Only the lines from the one containing "Task: Tap the blue verified badge" to the end of the data below belong in the answer, each repeated exactly; no pictures.

Start of EXERCISE INPUTS

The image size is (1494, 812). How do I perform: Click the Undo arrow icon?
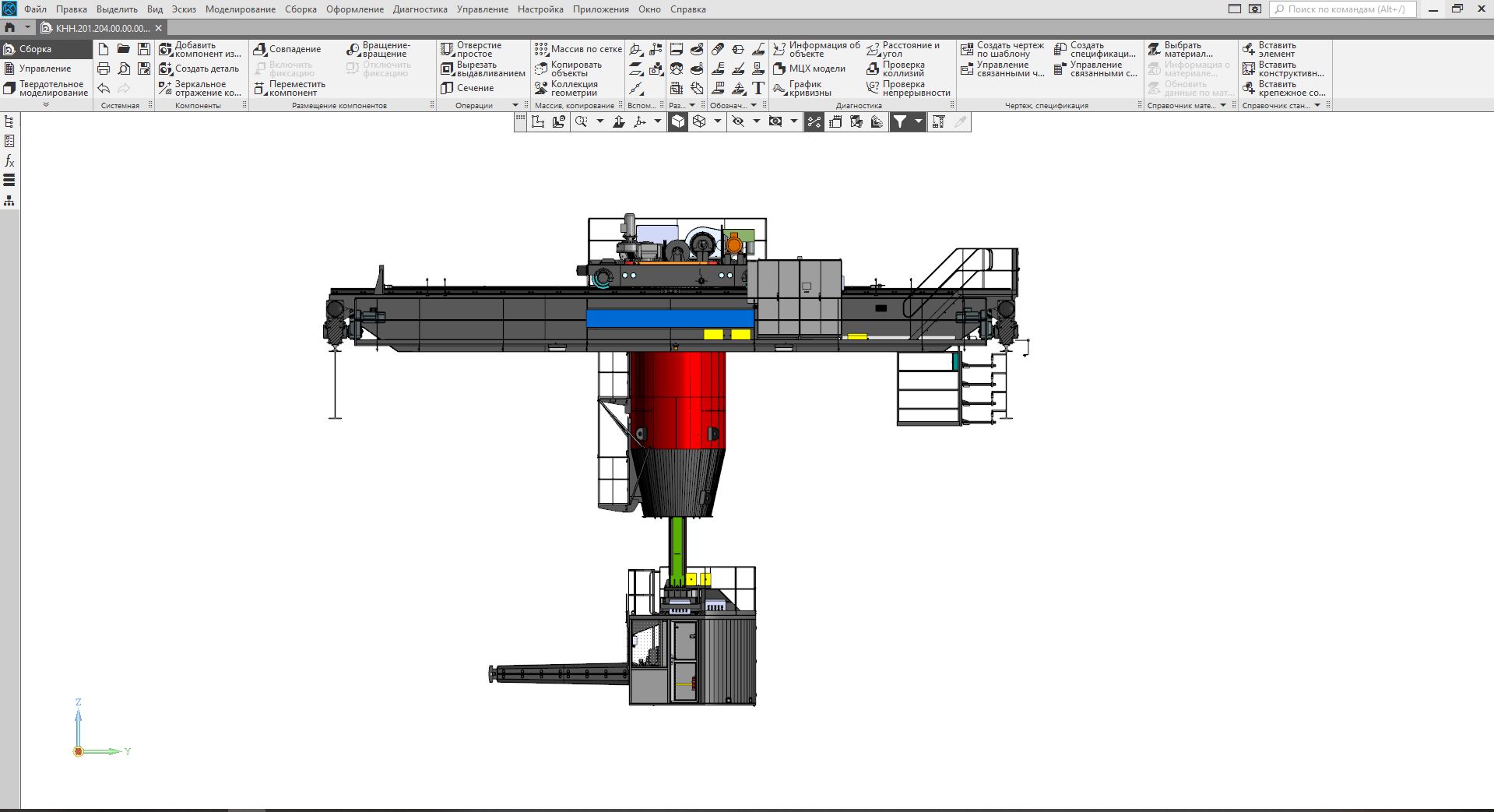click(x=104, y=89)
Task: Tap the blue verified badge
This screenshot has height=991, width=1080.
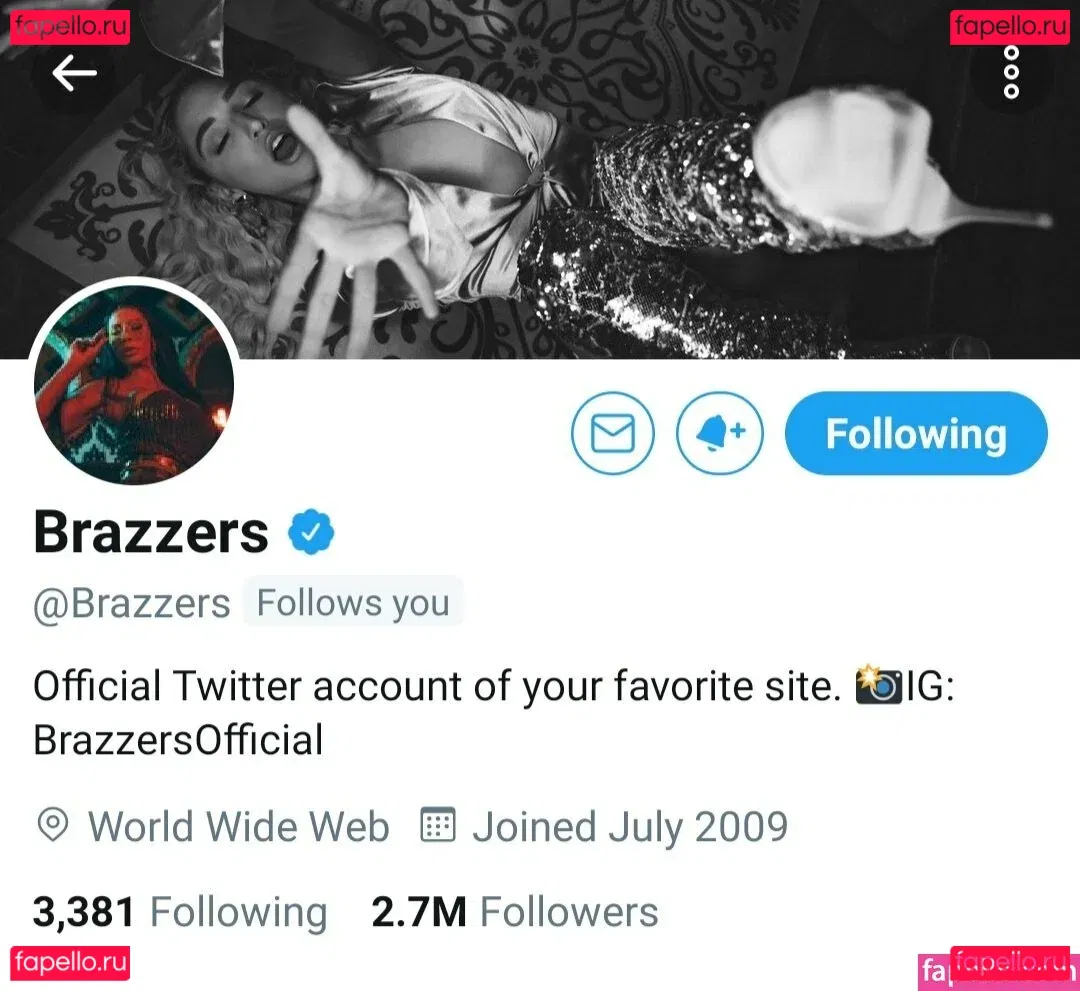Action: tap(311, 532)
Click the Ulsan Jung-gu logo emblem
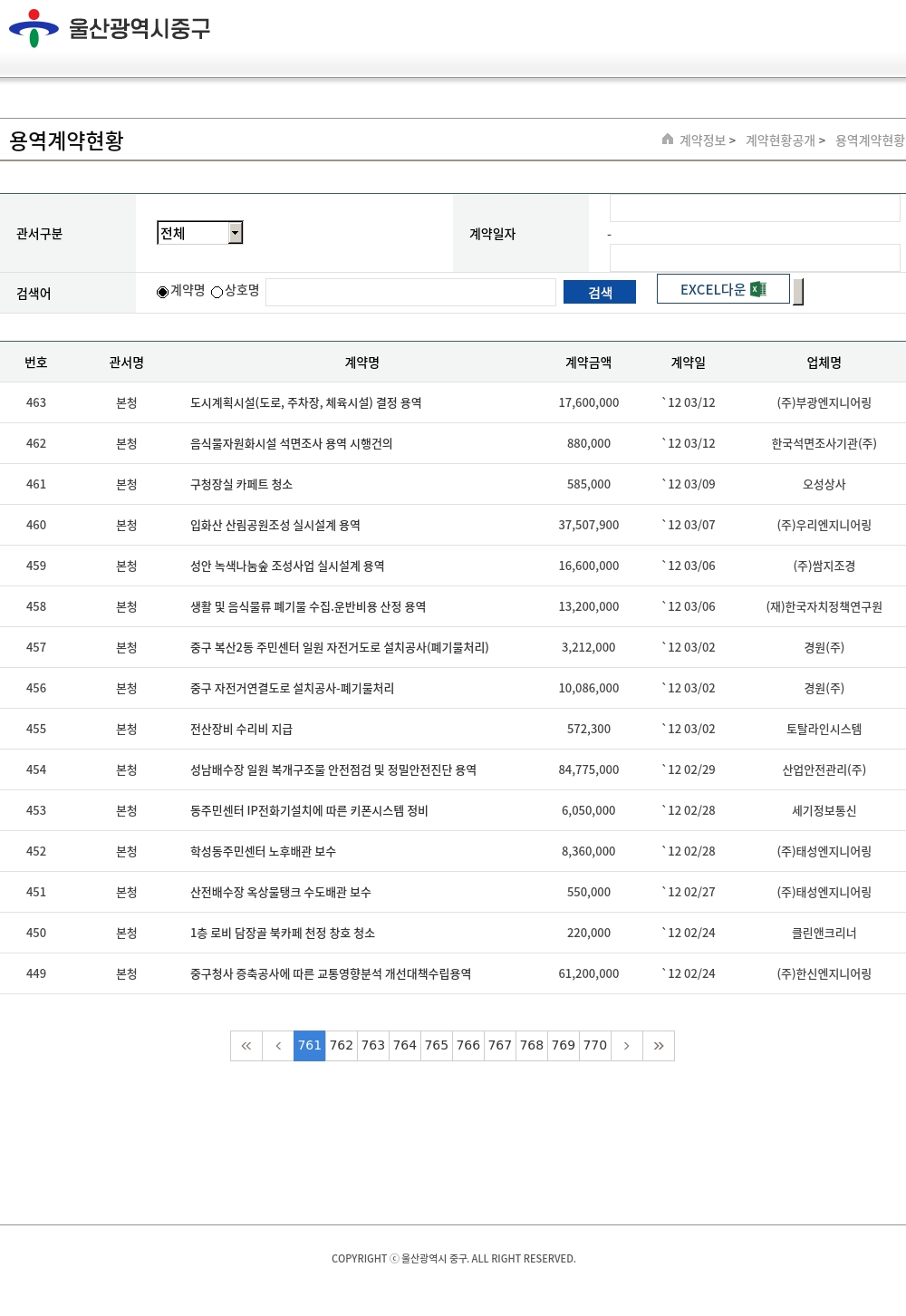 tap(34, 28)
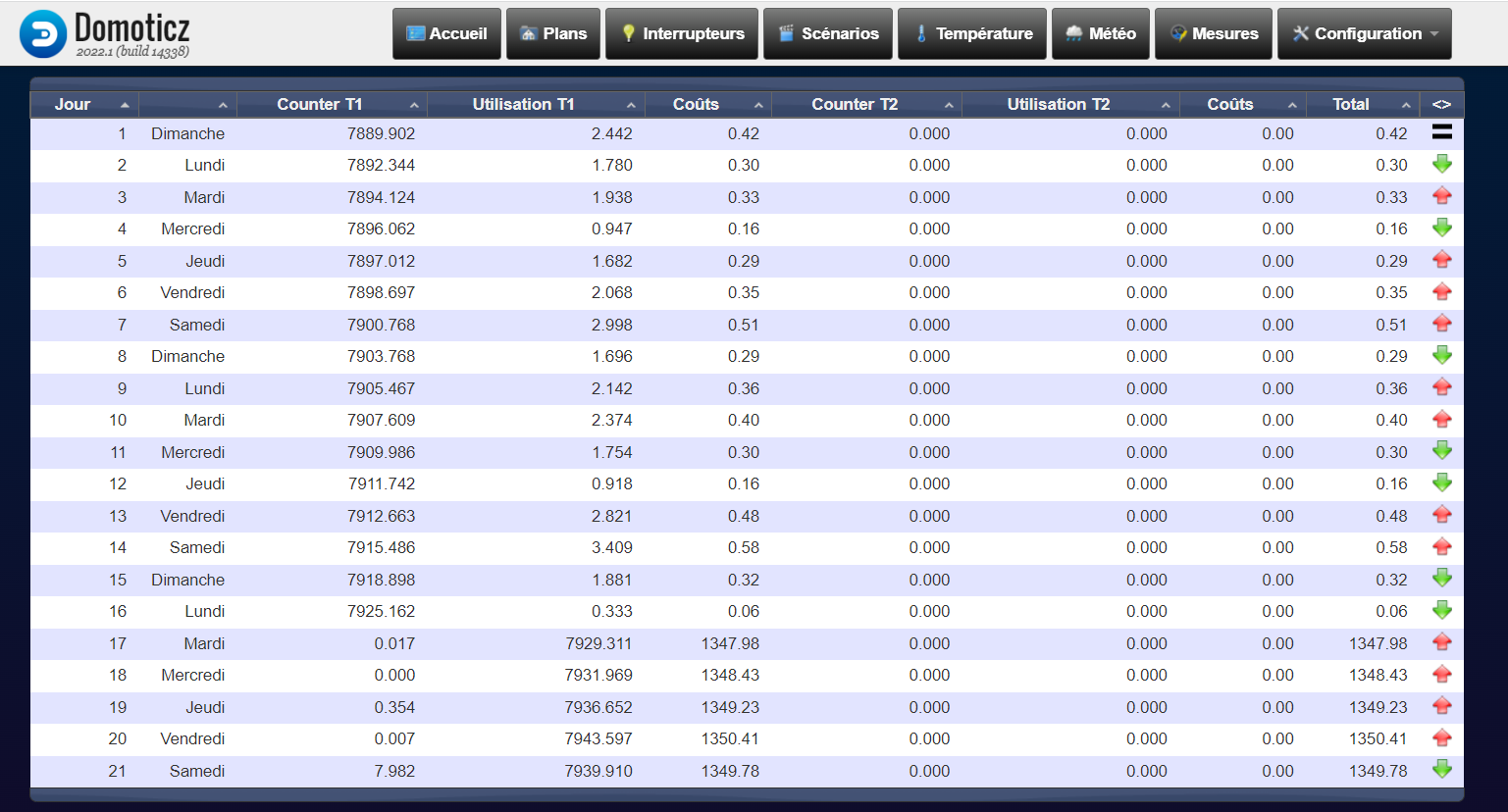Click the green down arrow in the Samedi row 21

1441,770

End of EXERCISE INPUTS

**WRITTEN RESPONSE**
Task: Tap the blue verified badge
This screenshot has height=991, width=1080.
Action: tap(311, 532)
Click the Ulsan Jung-gu logo emblem
 tap(34, 28)
Click the green down arrow in the Samedi row 21

1441,770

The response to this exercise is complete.